Una posible explicación --una acerca de la que los investigadores han especulado desde la década de 1950-- es que en los pacientes con enfermedad crítica, las paredes de los intestinos sufren "fugas", y las bacterias escapan y viajan hacia arriba en los pulmones. Otra posible explicación es que un pequeño número de estas bacterias intestinales estuvieran presentes en los pulmones todo el tiempo, pero no podrían crecer por falta de las condiciones ambientales adecuadas.

"Sólo recientemente hemos empecado a pensar en los pulmones como un ecosistema", dice Dickson. "Así que estamos ahora determinando las reglas de cómo se establecen estas comunidades bacterianas, tanto en la salud como en la enfermedad crítica", añade este investigador y señala que los nuevos hallazgos ayudan a explicar algo a que los equipos de cuidados críticos han sabido desde hace décadas: que el microbioma intestinal está de alguna manera ligado a las posibilidades de una persona de sobrevivir una enfermedad crítica.

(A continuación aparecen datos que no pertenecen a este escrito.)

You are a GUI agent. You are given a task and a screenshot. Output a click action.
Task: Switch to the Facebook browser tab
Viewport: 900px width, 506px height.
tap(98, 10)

El uso de antibióticos como práctica profiláctica

Los estudios en animales han mostrado desde la década de 1950 que el tratamiento previo del intestino con antibióticos antes de trauma u otra enfermedad crítica puede proteger contra la lesión pulmonar y muerte. Dickson publicó una revisión de lo que se sabe sobre el microbioma y la enfermedad crítica en 'Lancet Respiratory Medicine' en enero.

En otros países, señala, los médicos incluso tratan a los pacientes de la UCI no infectados con antibióticos para suprimir su microbioma y disminuir sus tasas de insuficiencia orgánica y muerte, una práctica a la que llaman descontaminación selectiva del tracto digestivo. Pero este tipo de tácticas profilácticas no se utilizan comúnmente en Estados Unidos por la preocupación de que el uso de antibióticos podría acelerar el aumento de "superbacterias" resistentes a los antibióticos modernos.

Para llegar al fondo del misterio sobre el microbioma intestinal en el pulmón, los investigadores ya han comenzado a capturar muestras de más pacientes en riesgo de SDRA en las unidades de cuidados intensivos del Hospital de la Universidad de U-M, que es parte de la Red de ensayos clínicos sobre SDRA de los Institutos Nacionales de Salud estadounidenses.

"A largo plazo, tenemos que empezar a pensar en el microbioma como un órgano que puede fallar en pacientes críticamente enfermos", dice Dickson. "Estamos estudiando la forma en que se desordenó, cómo afecta a otros órganos y cómo podemos solucionarlo. La importancia del microbioma en la UCI ha sido clara desde hace décadas, pero con estas nuevas herramientas seremos finalmente capaces de preguntar y responder a las preguntas correctas. Es un momento muy emocionante", concluye.